• WORK TO COMPLETE:
[1] Translate this sentence from the post into Spanish: "I was also visited by a psychiatric doctor who said he’d give me some information about medication and possible therapy but he hasn’t gotten back to me."
[2] In the last sentence of the post, list every word that follows "I’m feeling very" or is joined to it by "and" to describe how the writer feels.
[3] Output the part of the post that opens with the words containing "I’m having a" and closes with "all the time.".

• PROVIDED TEXT:
Sophia3491 profile image
4 Replies

I’m having a really rough time. I had a failed suicide attempt eight days ago and I’m finding it really hard to manage my feelings. This was my second attempt - the first one being 5 years ago. I’ve struggled with depression on and off since then and I’ve recently moved back in with my parents with isn’t ideal for an adult woman. I had to drop out of university since the last attempt and I’ve had a few dead end jobs which don’t earn me enough to live on my own. I’m a loser. My relationship with my mother is turbulent- she’s frustrated her I can’t find a better job and I’m frustrated that I can’t get decent employment. She gets annoyed that I spend a lot of time sleeping but lm just so exhausted all the time.

I have been visited at home by a nurse almost daily since I was discharged from hospital eight days ago, and almost every time they’re over an hour late. I understand that they’re busy and understaffed etc but i tend to get myself in a bit of a tailspin thinking about how I’m not worth showing up for and I don’t deserve any of the help I’m getting. I’ve seen 5 different nurses so far and I’m getting really tired of having the same conversations. They’ve all said that I’ll be assigned a set team so that I won’t have to go through everything with a stranger each time but nobody has gotten to me. Every time they leave my house they say they’ll call me back within the hour to schedule another meeting but they never do. It’s usually a last minute call the next afternoon/ evening. I was also visited by a psychiatric doctor who said he’d give me some information about medication and possible therapy but he hasn’t gotten back to me. This was six days ago. I know he nhs is under a lot of strain right now so I don’t want to hassle them. The last nurse who came to visit me said that they ‘couldn’t keep Just coming out to check up on me’ and that they really needed to signpost me to some kind of treatment but nobody is being very forthcoming with any information and I’m feeling very lost and overwhelmed and drained.

• SUPPLIED INFORMATION:
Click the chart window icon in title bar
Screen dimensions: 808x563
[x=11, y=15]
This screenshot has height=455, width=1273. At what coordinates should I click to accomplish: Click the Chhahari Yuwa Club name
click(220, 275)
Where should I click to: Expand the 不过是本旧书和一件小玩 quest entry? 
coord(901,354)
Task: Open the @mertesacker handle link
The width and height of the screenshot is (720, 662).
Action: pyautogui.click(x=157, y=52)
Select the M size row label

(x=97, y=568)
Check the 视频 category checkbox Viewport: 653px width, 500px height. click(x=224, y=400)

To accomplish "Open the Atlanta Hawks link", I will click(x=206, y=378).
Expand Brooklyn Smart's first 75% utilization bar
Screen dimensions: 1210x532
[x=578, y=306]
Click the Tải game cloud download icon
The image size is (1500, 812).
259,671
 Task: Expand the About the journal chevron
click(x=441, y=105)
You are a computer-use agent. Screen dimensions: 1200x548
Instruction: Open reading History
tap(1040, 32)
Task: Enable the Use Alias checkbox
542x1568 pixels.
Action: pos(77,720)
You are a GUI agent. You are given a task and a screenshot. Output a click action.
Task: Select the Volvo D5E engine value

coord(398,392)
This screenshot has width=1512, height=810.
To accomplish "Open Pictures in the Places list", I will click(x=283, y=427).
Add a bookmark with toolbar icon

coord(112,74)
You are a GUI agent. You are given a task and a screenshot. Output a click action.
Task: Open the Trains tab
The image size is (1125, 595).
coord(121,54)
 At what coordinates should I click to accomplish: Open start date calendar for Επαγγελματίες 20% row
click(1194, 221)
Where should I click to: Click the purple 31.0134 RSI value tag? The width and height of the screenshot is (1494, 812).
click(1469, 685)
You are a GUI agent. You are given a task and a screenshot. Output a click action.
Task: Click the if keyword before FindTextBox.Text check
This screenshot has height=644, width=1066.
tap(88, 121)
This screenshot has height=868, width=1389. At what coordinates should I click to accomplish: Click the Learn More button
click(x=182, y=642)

• YOUR WRITTEN ANSWERS:
[1] También me visitó un médico psiquiatra que dijo que me daría información sobre medicación y una posible terapia, pero no ha vuelto a ponerse en contacto conmigo.

[2]
- lost
- overwhelmed
- drained

[3]
I’m having a really rough time. I had a failed suicide attempt eight days ago and I’m finding it really hard to manage my feelings. This was my second attempt - the first one being 5 years ago. I’ve struggled with depression on and off since then and I’ve recently moved back in with my parents with isn’t ideal for an adult woman. I had to drop out of university since the last attempt and I’ve had a few dead end jobs which don’t earn me enough to live on my own. I’m a loser. My relationship with my mother is turbulent- she’s frustrated her I can’t find a better job and I’m frustrated that I can’t get decent employment. She gets annoyed that I spend a lot of time sleeping but lm just so exhausted all the time.